I was in Portland this week for my reading at Powell's, the world's most extraordinary bookstore, followed by a dizzying shopping spree in which I purchased enough books to get me through the fall, or at least October. I've been on a ghost story kick lately, so I picked up a hefty load of M.R. James, Sarah Waters, and more. I'm in the mood for haunted houses and wicked children.
Before my visit to Powell's, I stopped by KATU-TV's AM Northwest to talk with Helen Raptis about the path to God, to love, and my book, "Yoga Witch with a B."
Here's the link to that interview.
Now I'm at home, in bed, nursing a wee cold (a month of travel was bound to catch up with me eventually) and prepping for my reading tonight at Island Books.

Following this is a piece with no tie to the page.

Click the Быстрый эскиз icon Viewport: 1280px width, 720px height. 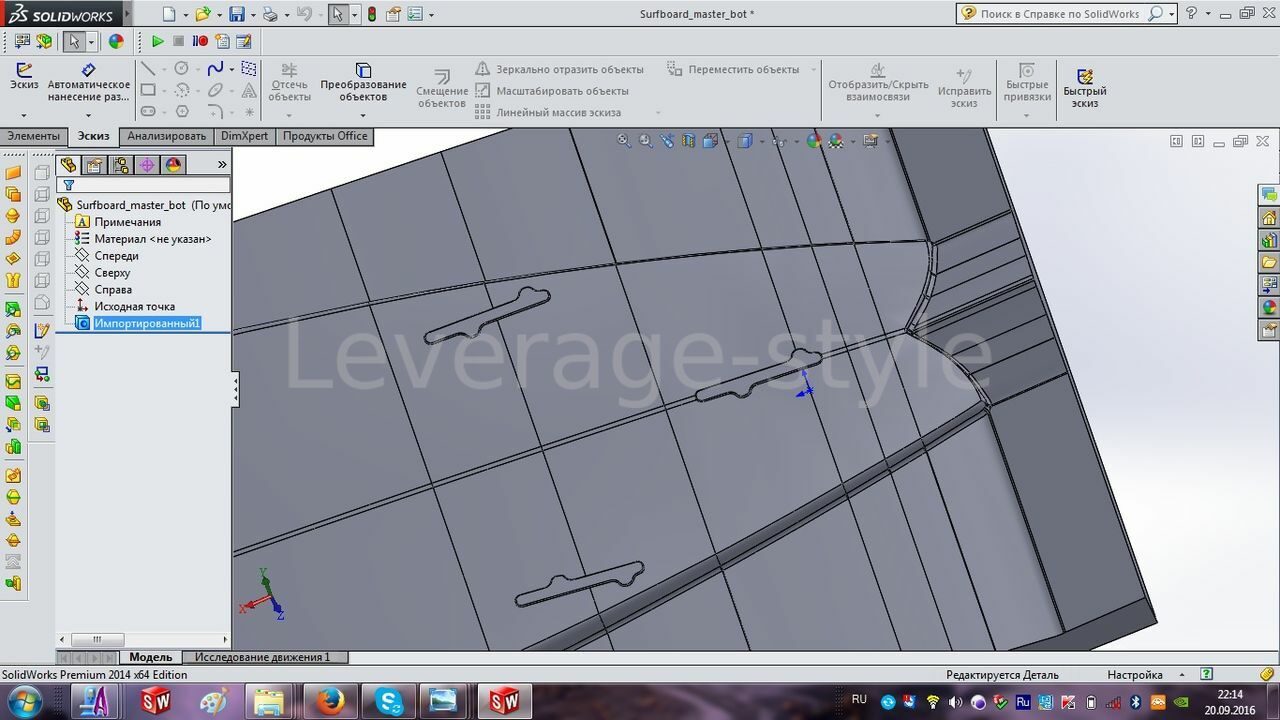click(x=1085, y=87)
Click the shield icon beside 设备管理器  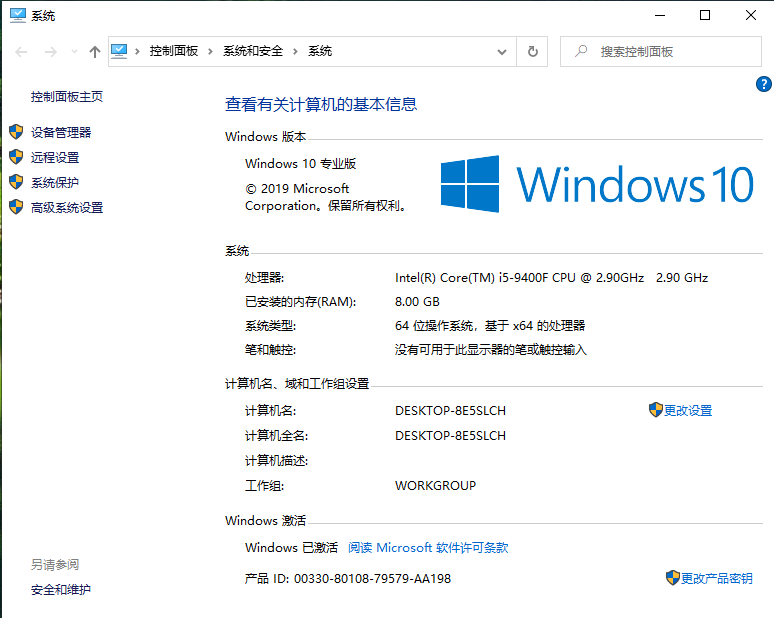pos(15,132)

I grew up on Mercer Island, and have always considered Island Books to be the spiritual center of the island. That lovely little bookstore holds a very special place in my heart. It was my first bookstore. I remember buying picture books there, Little House on the Prairie, Nancy Drew mysteries. All of those young adult novels I devoured, especially the ones that featured sexually-active teenagers. Those were the best. I went through my Anne of Green Gables kick at Island books, and eventually Roger, the owner there, suggested my mother give me Ursula Hegi's collection of linked stories, Floating in My Mother's Palm, which was the first book of short stories I read, and the first time I became aware that certain books are considered literature.
When I started this blog, I wrote about the experience reading Floating in My Mother's Palm here. This time of year, when the bright, sunny days turn grey, always reminds me of that book.

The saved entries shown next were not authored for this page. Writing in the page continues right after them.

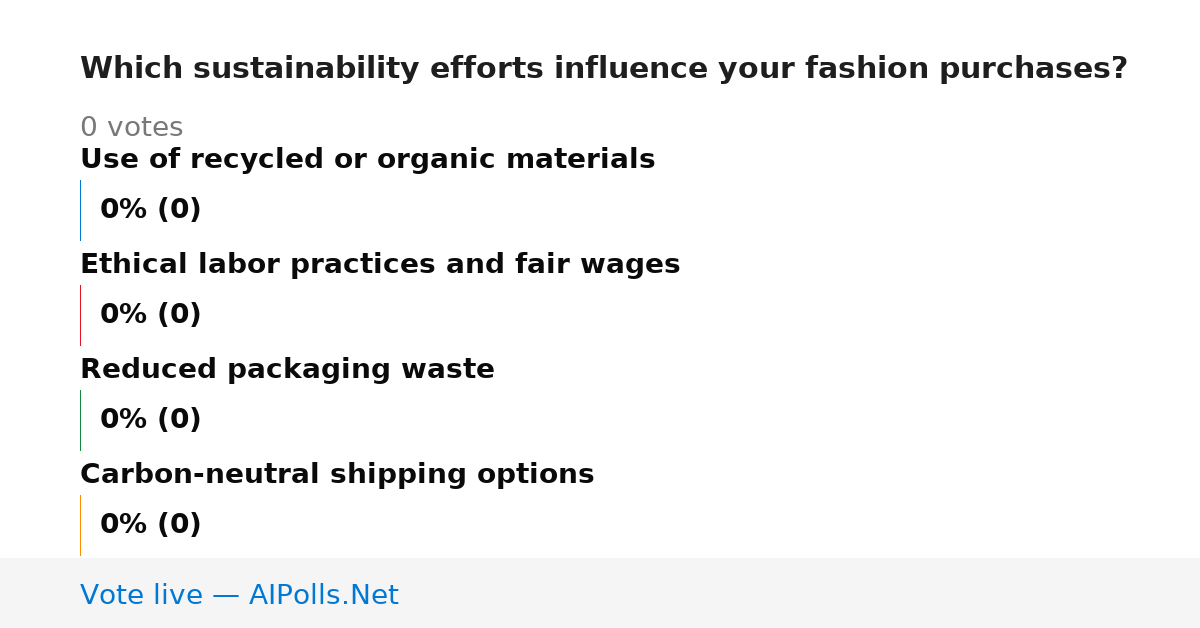Click the 0% (0) result under carbon-neutral shipping
The width and height of the screenshot is (1200, 628).
[150, 525]
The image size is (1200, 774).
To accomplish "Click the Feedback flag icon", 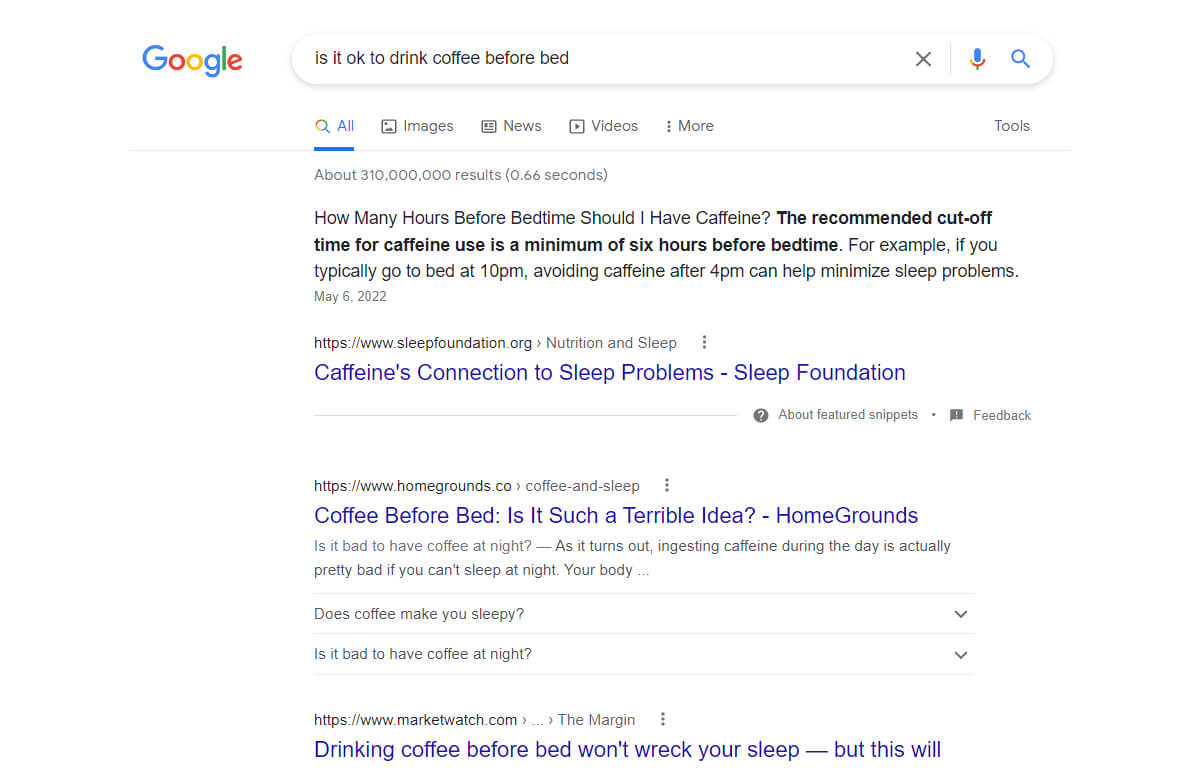I will pos(956,414).
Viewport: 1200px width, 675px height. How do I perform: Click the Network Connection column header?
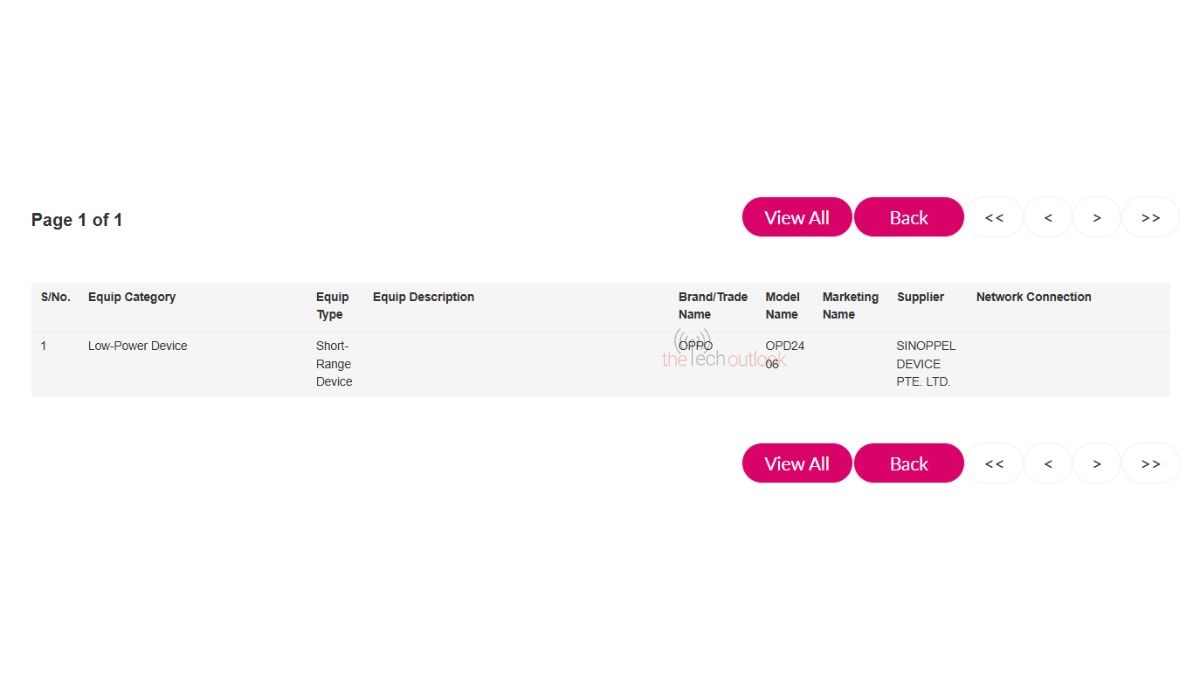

Tonight's reading was featured in the Mercer Island Reporter (lovingly nicknamed the Distorter by Island residents from the time I was little!) You can read that interview right here.
Naturally, returning to the place where I grew up in order to read from my first book has got me revisiting the past. All morning I've been thinking about the teachers who got me here: Frank Perry, my fourth grade writing teacher who singled me out to read in front of the class a story I had written called-- well, "It." I can't recall if I consciously chose to rip Stephen King's title off, or if this was just a coincidence. But I remember relishing the title either way. I also remember Mr. Perry telling me I should keep writing, that I had a knack for it. He told us that the most important thing was to grab the reader with a strong opening sentence. I remember thinking: I can do that, and then writing an opening that went something like The hands tightened around her neck, and Sarah knew she was about to die. (I was very into horror when I was a child. I also wrote a lot of stories about cannibalistic witches.)

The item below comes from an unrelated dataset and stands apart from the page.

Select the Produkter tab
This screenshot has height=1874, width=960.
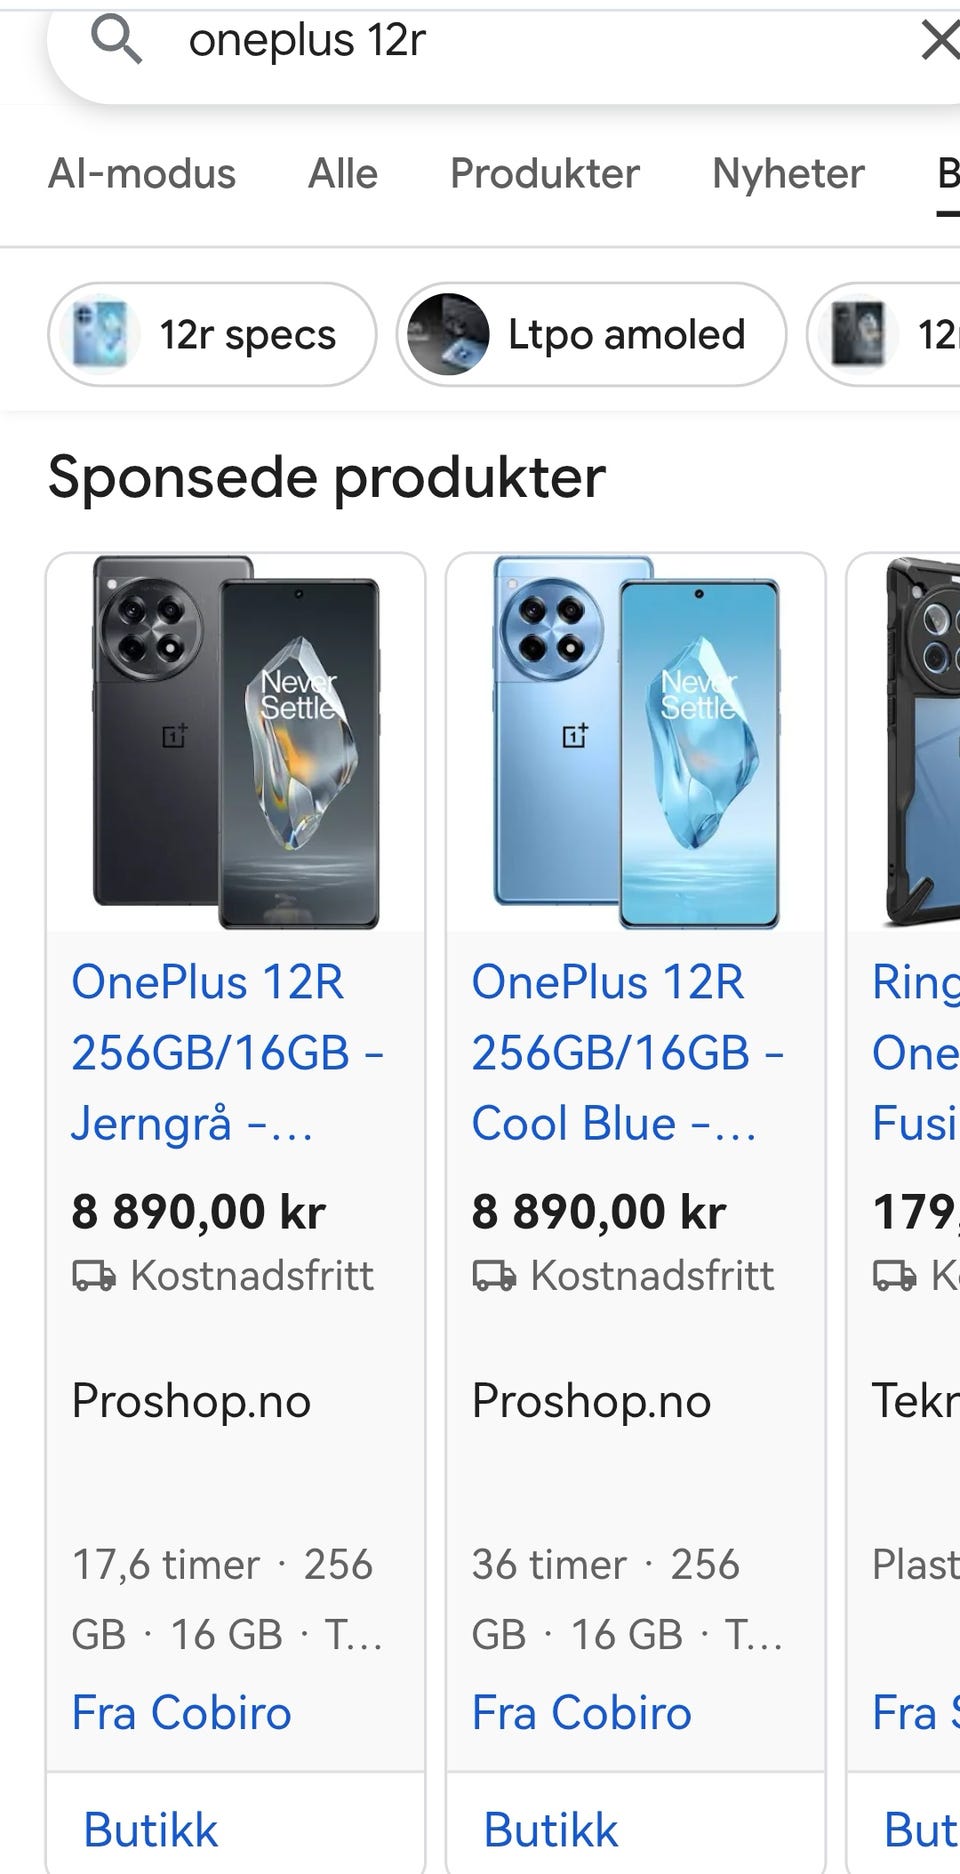coord(545,174)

Carol Muth, that same year, was my teacher for all other subjects, and she made us kids memorize a poem a week (or was it a month? felt like every week) so that we could internalize the rhythms of good writing. Or maybe it was just so we would learn to love poetry. I don't know. But I can still recite the Jabberwock by heart, and I think of Mrs. Muth every time I read Emily Dickinson. In my mind, Mrs. Muth was Emily Dickinson. I know she was married and had children, but somehow I always think of her with a bun in her hair and a beautiful, tragic love story in her heart.
Then there were the teachers who came along later: Cece Caley, Ruthie Newman, Chip Wall, who introduced me to books and ideas, who challenged me to think for myself. My theater directors, who taught me how to craft a narrative: Peter Donaldson, Sue Clement. And through it all, my piano teacher, Lois Jacobsen, who taught me one of the most important requirements of art-making: discipline. (Not that I was a terrifically disciplined piano student. But when I sit down to improve a story, I know how to work paragraph by paragraph, just as she taught me to perfect a piece measure by measure.)
Art really doesn't pay, but I am rich with the gifts these teachers gave me. They'll all be with me tonight; they always are.